EXERCISE INPUT -
* * * * *

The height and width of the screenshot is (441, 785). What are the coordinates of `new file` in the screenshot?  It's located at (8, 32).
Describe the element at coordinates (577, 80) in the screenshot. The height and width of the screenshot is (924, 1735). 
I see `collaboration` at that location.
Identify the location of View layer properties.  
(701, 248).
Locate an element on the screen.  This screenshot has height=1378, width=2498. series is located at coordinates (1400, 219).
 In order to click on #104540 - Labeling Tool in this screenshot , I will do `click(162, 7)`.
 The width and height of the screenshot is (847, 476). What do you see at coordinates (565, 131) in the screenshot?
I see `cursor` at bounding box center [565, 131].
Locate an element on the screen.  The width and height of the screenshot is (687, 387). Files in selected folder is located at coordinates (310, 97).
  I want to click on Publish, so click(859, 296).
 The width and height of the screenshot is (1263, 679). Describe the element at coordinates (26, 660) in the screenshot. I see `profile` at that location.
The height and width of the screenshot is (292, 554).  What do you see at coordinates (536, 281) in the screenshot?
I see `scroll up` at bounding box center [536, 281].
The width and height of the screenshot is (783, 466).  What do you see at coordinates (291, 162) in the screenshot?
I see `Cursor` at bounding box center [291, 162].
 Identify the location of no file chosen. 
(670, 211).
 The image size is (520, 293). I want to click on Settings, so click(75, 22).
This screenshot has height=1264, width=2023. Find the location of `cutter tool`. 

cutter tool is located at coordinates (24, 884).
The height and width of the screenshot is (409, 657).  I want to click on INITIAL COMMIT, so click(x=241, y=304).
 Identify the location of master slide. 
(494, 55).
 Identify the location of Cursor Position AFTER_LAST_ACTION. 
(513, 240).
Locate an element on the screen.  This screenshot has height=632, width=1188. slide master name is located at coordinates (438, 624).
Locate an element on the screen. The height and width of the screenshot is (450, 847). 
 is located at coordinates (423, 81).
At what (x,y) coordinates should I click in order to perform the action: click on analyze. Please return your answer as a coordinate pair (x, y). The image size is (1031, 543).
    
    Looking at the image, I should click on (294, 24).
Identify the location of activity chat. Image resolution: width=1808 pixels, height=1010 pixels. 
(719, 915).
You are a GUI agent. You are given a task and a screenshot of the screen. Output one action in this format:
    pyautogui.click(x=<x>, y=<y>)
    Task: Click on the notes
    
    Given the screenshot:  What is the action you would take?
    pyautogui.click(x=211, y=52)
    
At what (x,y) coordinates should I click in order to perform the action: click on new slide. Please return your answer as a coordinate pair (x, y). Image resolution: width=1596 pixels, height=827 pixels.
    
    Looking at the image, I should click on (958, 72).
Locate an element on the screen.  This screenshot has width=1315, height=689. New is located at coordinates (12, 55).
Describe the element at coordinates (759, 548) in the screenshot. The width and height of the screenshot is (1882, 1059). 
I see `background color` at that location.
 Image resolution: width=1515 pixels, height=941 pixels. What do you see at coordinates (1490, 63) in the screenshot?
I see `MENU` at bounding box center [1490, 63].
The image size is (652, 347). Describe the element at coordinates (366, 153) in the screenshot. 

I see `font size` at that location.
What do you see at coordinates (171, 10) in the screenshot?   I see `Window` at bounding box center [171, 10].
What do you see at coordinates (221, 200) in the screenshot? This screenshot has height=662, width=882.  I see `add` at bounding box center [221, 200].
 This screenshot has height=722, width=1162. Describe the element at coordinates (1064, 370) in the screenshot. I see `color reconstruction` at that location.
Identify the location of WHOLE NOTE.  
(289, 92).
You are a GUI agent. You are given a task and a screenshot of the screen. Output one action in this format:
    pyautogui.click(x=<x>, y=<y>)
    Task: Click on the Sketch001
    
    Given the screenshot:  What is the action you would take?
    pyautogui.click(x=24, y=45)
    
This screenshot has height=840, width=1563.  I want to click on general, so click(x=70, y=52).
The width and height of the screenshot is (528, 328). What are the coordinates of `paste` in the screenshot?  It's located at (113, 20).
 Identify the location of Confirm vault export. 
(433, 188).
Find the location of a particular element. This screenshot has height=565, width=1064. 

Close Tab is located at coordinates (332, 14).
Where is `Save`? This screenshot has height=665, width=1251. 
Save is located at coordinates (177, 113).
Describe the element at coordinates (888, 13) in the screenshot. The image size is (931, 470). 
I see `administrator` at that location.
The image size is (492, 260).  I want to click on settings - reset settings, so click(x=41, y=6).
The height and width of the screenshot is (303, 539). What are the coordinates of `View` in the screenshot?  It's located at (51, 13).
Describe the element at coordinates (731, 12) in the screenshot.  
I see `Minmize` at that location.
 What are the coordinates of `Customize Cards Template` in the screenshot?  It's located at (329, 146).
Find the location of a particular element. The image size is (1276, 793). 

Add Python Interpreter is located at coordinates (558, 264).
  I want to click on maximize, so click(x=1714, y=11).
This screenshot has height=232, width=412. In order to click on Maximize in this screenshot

* * * * *

EXERCISE REQUIREMENTS - Rewrite the lines above, replacing every occurrence of "Identify the location of" with "Find the position of" and leaving all other text unchanged.

OUTPUT OF THE TASK -
The height and width of the screenshot is (441, 785). What are the coordinates of `new file` in the screenshot?  It's located at (8, 32).
Describe the element at coordinates (577, 80) in the screenshot. The height and width of the screenshot is (924, 1735). 
I see `collaboration` at that location.
Find the position of View layer properties.  
(701, 248).
Locate an element on the screen.  This screenshot has height=1378, width=2498. series is located at coordinates (1400, 219).
 In order to click on #104540 - Labeling Tool in this screenshot , I will do `click(162, 7)`.
 The width and height of the screenshot is (847, 476). What do you see at coordinates (565, 131) in the screenshot?
I see `cursor` at bounding box center [565, 131].
Locate an element on the screen.  The width and height of the screenshot is (687, 387). Files in selected folder is located at coordinates (310, 97).
  I want to click on Publish, so click(859, 296).
 The width and height of the screenshot is (1263, 679). Describe the element at coordinates (26, 660) in the screenshot. I see `profile` at that location.
The height and width of the screenshot is (292, 554).  What do you see at coordinates (536, 281) in the screenshot?
I see `scroll up` at bounding box center [536, 281].
The width and height of the screenshot is (783, 466).  What do you see at coordinates (291, 162) in the screenshot?
I see `Cursor` at bounding box center [291, 162].
 Find the position of no file chosen. 
(670, 211).
 The image size is (520, 293). I want to click on Settings, so click(75, 22).
This screenshot has height=1264, width=2023. Find the location of `cutter tool`. 

cutter tool is located at coordinates (24, 884).
The height and width of the screenshot is (409, 657).  I want to click on INITIAL COMMIT, so click(x=241, y=304).
 Find the position of master slide. 
(494, 55).
 Find the position of Cursor Position AFTER_LAST_ACTION. 
(513, 240).
Locate an element on the screen.  This screenshot has height=632, width=1188. slide master name is located at coordinates (438, 624).
Locate an element on the screen. The height and width of the screenshot is (450, 847). 
 is located at coordinates (423, 81).
At what (x,y) coordinates should I click in order to perform the action: click on analyze. Please return your answer as a coordinate pair (x, y). The image size is (1031, 543).
    
    Looking at the image, I should click on (294, 24).
Find the position of activity chat. Image resolution: width=1808 pixels, height=1010 pixels. 
(719, 915).
You are a GUI agent. You are given a task and a screenshot of the screen. Output one action in this format:
    pyautogui.click(x=<x>, y=<y>)
    Task: Click on the notes
    
    Given the screenshot:  What is the action you would take?
    pyautogui.click(x=211, y=52)
    
At what (x,y) coordinates should I click in order to perform the action: click on new slide. Please return your answer as a coordinate pair (x, y). Image resolution: width=1596 pixels, height=827 pixels.
    
    Looking at the image, I should click on (958, 72).
Locate an element on the screen.  This screenshot has width=1315, height=689. New is located at coordinates (12, 55).
Describe the element at coordinates (759, 548) in the screenshot. The width and height of the screenshot is (1882, 1059). 
I see `background color` at that location.
 Image resolution: width=1515 pixels, height=941 pixels. What do you see at coordinates (1490, 63) in the screenshot?
I see `MENU` at bounding box center [1490, 63].
The image size is (652, 347). Describe the element at coordinates (366, 153) in the screenshot. 

I see `font size` at that location.
What do you see at coordinates (171, 10) in the screenshot?   I see `Window` at bounding box center [171, 10].
What do you see at coordinates (221, 200) in the screenshot? This screenshot has height=662, width=882.  I see `add` at bounding box center [221, 200].
 This screenshot has height=722, width=1162. Describe the element at coordinates (1064, 370) in the screenshot. I see `color reconstruction` at that location.
Find the position of WHOLE NOTE.  
(289, 92).
You are a GUI agent. You are given a task and a screenshot of the screen. Output one action in this format:
    pyautogui.click(x=<x>, y=<y>)
    Task: Click on the Sketch001
    
    Given the screenshot:  What is the action you would take?
    pyautogui.click(x=24, y=45)
    
This screenshot has height=840, width=1563.  I want to click on general, so click(x=70, y=52).
The width and height of the screenshot is (528, 328). What are the coordinates of `paste` in the screenshot?  It's located at (113, 20).
 Find the position of Confirm vault export. 
(433, 188).
Find the location of a particular element. This screenshot has height=565, width=1064. 

Close Tab is located at coordinates (332, 14).
Where is `Save`? This screenshot has height=665, width=1251. 
Save is located at coordinates (177, 113).
Describe the element at coordinates (888, 13) in the screenshot. The image size is (931, 470). 
I see `administrator` at that location.
The image size is (492, 260).  I want to click on settings - reset settings, so click(x=41, y=6).
The height and width of the screenshot is (303, 539). What are the coordinates of `View` in the screenshot?  It's located at (51, 13).
Describe the element at coordinates (731, 12) in the screenshot.  
I see `Minmize` at that location.
 What are the coordinates of `Customize Cards Template` in the screenshot?  It's located at (329, 146).
Find the location of a particular element. The image size is (1276, 793). 

Add Python Interpreter is located at coordinates (558, 264).
  I want to click on maximize, so click(x=1714, y=11).
This screenshot has height=232, width=412. In order to click on Maximize in this screenshot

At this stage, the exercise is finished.